Would you output the entries below only from the line containing "Custom made (948, 1169)" through the line containing "[button] (411, 66)", exactly as they stand and with both ends included?

════════

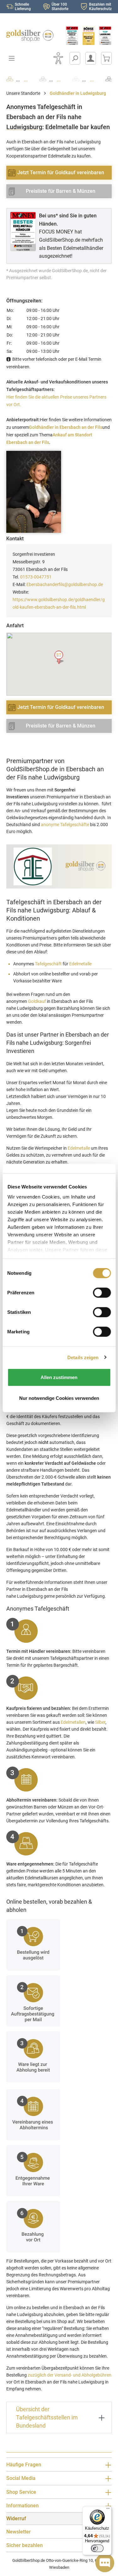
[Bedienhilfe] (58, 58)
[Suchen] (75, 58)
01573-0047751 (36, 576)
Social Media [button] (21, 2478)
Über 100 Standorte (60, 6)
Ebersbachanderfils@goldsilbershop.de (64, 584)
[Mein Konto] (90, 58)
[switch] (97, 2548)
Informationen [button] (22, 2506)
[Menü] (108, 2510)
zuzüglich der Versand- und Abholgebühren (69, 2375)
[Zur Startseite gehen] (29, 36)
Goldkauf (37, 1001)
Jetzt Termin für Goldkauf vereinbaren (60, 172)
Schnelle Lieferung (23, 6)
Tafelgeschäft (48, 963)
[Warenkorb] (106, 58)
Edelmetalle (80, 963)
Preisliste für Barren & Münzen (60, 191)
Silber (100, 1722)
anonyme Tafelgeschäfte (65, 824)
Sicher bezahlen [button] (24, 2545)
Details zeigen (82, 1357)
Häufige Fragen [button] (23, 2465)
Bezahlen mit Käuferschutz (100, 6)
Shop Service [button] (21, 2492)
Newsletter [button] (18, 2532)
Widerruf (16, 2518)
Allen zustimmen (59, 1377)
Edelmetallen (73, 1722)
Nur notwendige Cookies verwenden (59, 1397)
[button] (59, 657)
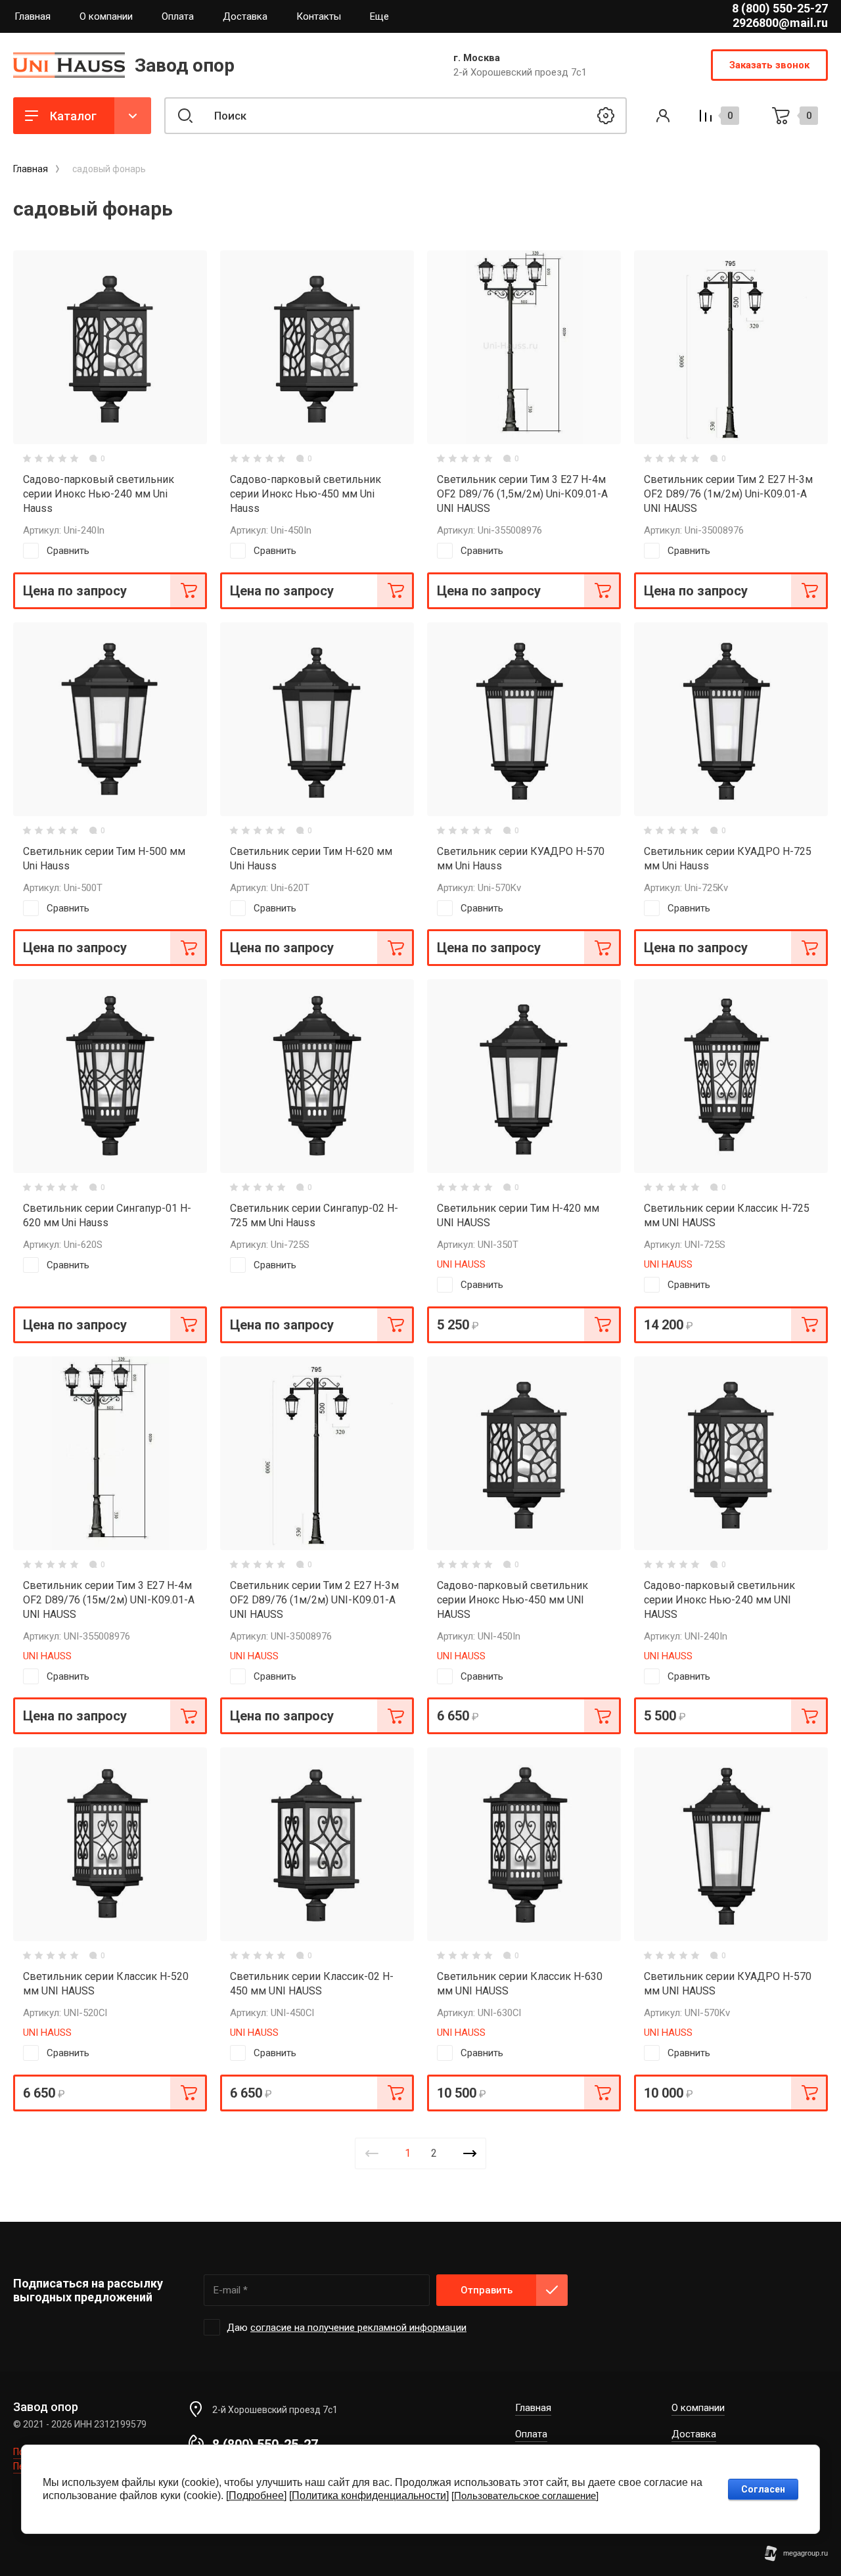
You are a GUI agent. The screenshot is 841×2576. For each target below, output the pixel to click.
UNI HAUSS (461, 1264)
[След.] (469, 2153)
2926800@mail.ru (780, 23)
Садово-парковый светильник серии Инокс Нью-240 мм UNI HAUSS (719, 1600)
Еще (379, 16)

════════

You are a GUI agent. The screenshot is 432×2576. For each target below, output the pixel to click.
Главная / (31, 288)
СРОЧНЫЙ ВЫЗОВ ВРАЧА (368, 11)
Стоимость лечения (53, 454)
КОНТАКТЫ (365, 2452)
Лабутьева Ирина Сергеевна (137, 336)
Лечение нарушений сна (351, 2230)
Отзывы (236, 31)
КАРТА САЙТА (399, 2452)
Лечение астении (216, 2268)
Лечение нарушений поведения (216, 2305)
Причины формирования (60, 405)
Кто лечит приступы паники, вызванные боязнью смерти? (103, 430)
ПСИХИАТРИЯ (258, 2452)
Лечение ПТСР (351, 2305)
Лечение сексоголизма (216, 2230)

════════

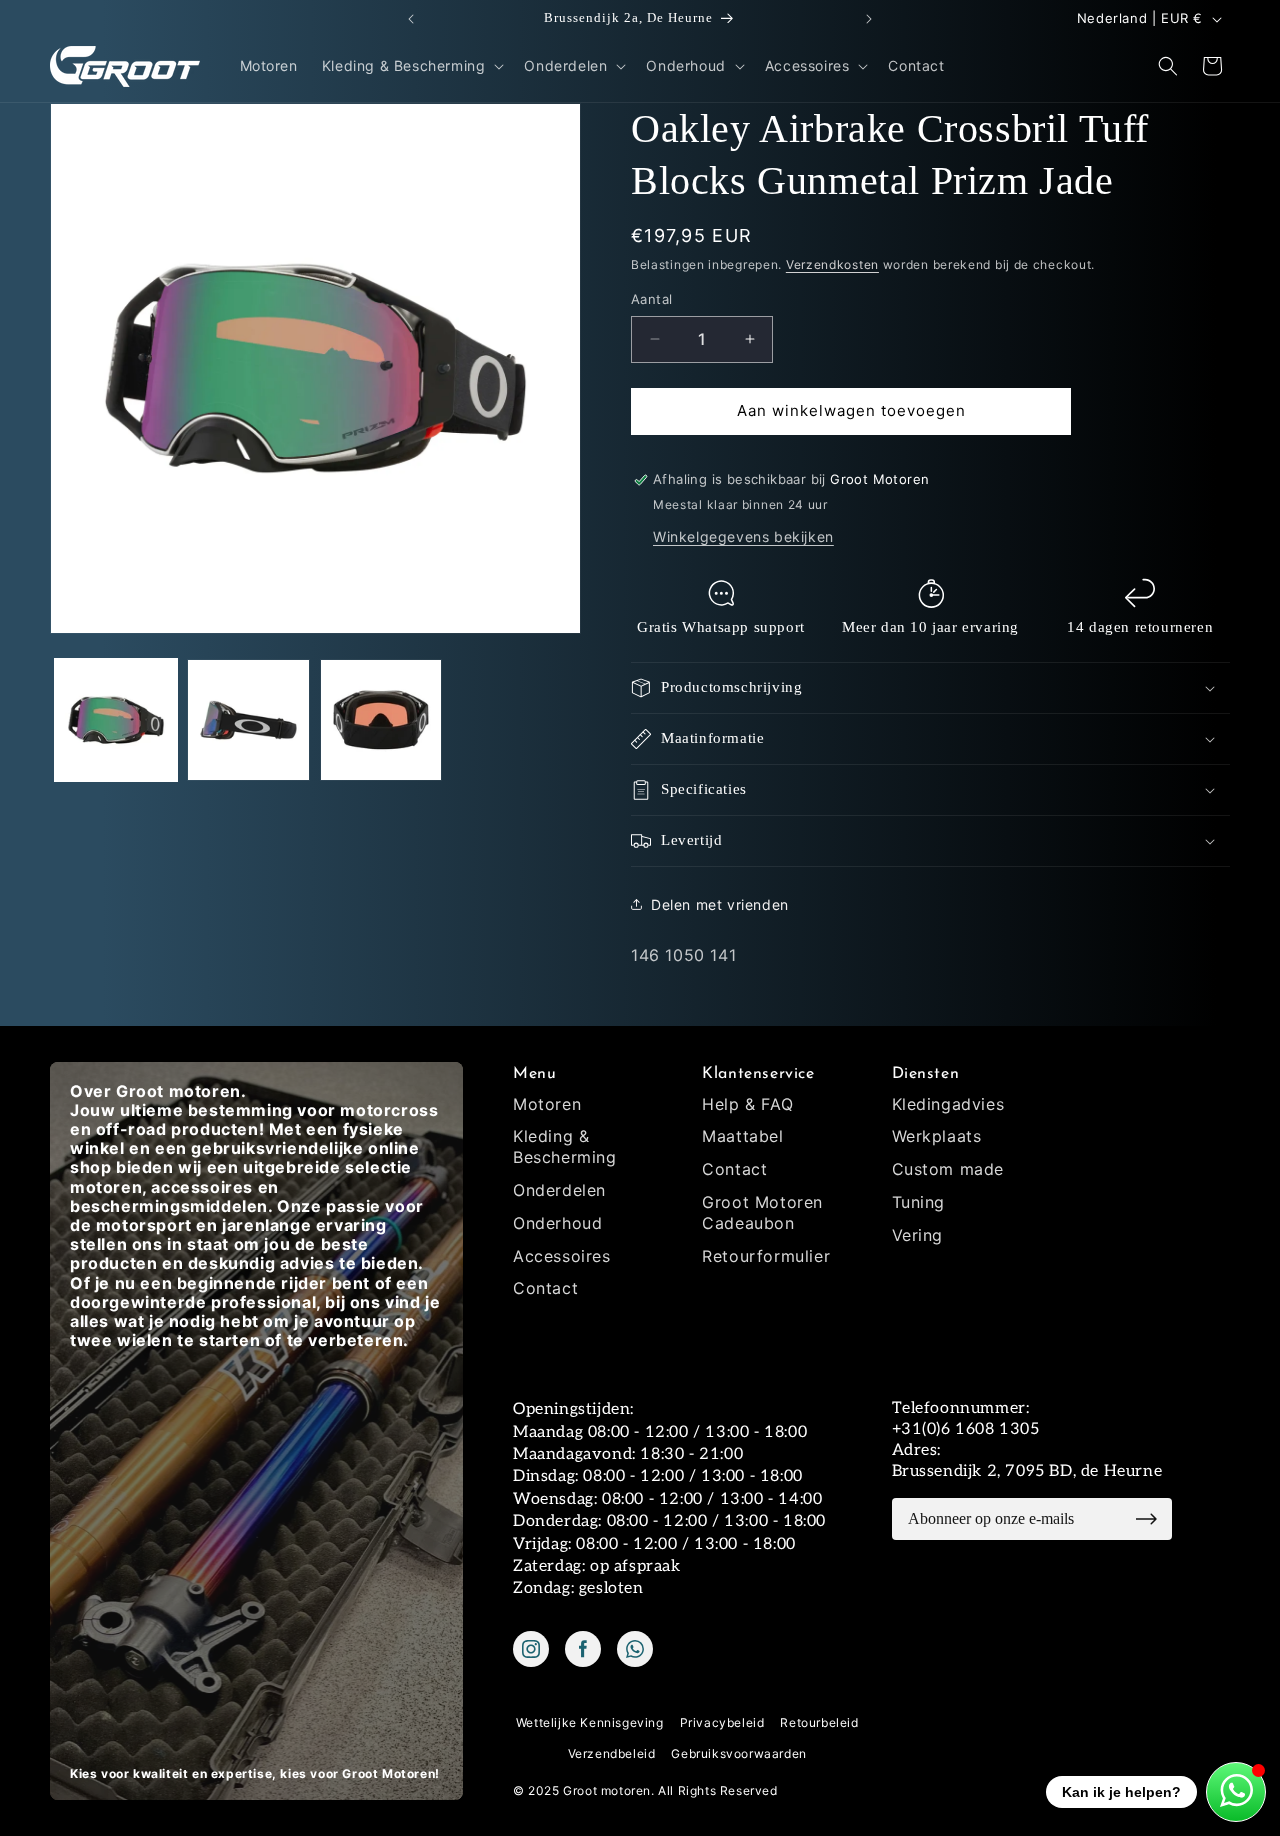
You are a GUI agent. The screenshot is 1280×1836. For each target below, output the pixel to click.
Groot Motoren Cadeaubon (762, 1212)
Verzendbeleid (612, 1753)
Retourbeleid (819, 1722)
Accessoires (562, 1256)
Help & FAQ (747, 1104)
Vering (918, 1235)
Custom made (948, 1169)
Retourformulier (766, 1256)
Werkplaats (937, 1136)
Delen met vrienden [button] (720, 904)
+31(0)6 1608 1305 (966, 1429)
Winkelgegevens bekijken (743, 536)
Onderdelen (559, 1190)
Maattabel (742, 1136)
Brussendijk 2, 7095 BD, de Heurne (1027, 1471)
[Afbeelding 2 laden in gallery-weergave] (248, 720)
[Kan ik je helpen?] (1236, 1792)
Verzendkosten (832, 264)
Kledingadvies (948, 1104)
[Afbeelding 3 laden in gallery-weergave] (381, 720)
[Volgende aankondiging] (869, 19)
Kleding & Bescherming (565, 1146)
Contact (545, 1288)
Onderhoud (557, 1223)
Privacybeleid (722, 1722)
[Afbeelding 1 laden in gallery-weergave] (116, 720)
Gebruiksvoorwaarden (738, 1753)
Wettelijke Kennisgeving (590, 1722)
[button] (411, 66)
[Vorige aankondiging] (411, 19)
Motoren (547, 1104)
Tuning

════════

Solution for this problem:
Custom made (948, 1169)
Retourformulier (766, 1256)
Werkplaats (937, 1136)
Delen met vrienden [button] (720, 904)
+31(0)6 1608 1305 (966, 1429)
Winkelgegevens bekijken (743, 536)
Onderdelen (559, 1190)
Maattabel (742, 1136)
Brussendijk 2, 7095 BD, de Heurne (1027, 1471)
[Afbeelding 2 laden in gallery-weergave] (248, 720)
[Kan ik je helpen?] (1236, 1792)
Verzendkosten (832, 264)
Kledingadvies (948, 1104)
[Afbeelding 3 laden in gallery-weergave] (381, 720)
[Volgende aankondiging] (869, 19)
Kleding & Bescherming (565, 1146)
Contact (545, 1288)
Onderhoud (557, 1223)
Privacybeleid (722, 1722)
[Afbeelding 1 laden in gallery-weergave] (116, 720)
Gebruiksvoorwaarden (738, 1753)
Wettelijke Kennisgeving (590, 1722)
[button] (411, 66)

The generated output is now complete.